__Problem requirements__
Reproduce the data below verbatim, beginning with its first line and ending with the line that contains "center [1321, 652].", that line included.

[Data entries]
■ ■ ■ ■ ■
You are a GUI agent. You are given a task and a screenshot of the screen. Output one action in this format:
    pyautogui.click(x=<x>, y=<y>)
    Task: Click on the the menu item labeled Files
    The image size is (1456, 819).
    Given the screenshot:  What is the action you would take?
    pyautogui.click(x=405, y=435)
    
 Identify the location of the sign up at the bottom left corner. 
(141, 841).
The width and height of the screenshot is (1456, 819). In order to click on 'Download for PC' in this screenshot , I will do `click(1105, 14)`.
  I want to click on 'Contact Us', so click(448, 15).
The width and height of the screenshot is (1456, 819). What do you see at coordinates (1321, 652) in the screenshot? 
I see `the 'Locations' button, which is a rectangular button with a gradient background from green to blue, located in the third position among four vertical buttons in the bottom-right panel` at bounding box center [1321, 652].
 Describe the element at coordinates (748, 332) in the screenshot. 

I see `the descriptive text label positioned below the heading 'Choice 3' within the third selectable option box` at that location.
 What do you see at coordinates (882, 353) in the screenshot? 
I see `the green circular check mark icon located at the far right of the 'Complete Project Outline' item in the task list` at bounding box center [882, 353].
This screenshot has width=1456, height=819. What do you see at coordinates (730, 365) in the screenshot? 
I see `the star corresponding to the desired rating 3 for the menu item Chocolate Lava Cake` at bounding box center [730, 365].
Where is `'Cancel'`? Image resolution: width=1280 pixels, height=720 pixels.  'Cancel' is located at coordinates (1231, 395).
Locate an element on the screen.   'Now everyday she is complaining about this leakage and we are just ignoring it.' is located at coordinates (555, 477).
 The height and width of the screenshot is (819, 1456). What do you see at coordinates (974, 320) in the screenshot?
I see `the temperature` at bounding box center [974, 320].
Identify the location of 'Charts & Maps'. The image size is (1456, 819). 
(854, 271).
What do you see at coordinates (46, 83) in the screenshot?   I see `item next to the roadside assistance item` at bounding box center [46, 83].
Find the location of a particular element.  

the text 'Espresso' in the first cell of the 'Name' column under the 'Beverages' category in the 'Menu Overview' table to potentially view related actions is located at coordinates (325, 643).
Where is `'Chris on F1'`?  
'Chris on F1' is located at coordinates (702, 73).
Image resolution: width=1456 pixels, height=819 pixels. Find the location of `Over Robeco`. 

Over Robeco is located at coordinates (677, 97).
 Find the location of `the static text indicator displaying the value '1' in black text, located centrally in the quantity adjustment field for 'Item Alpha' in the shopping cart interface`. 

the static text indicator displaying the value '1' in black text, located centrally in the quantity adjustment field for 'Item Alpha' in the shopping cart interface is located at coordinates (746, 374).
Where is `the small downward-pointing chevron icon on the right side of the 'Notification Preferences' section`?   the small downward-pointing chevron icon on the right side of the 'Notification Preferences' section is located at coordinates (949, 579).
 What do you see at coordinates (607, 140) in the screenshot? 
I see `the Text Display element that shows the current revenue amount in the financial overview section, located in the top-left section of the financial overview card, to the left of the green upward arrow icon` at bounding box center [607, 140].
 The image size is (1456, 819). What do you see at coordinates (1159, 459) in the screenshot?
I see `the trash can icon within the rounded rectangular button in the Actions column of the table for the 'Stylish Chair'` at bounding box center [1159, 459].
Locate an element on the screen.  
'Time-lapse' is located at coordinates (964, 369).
■ ■ ■ ■ ■
__Result for this exercise__
You are a GUI agent. You are given a task and a screenshot of the screen. Output one action in this format:
    pyautogui.click(x=<x>, y=<y>)
    Task: Click on the the menu item labeled Files
    The image size is (1456, 819).
    Given the screenshot:  What is the action you would take?
    pyautogui.click(x=405, y=435)
    
 Identify the location of the sign up at the bottom left corner. 
(141, 841).
The width and height of the screenshot is (1456, 819). In order to click on 'Download for PC' in this screenshot , I will do `click(1105, 14)`.
  I want to click on 'Contact Us', so click(448, 15).
The width and height of the screenshot is (1456, 819). What do you see at coordinates (1321, 652) in the screenshot? 
I see `the 'Locations' button, which is a rectangular button with a gradient background from green to blue, located in the third position among four vertical buttons in the bottom-right panel` at bounding box center [1321, 652].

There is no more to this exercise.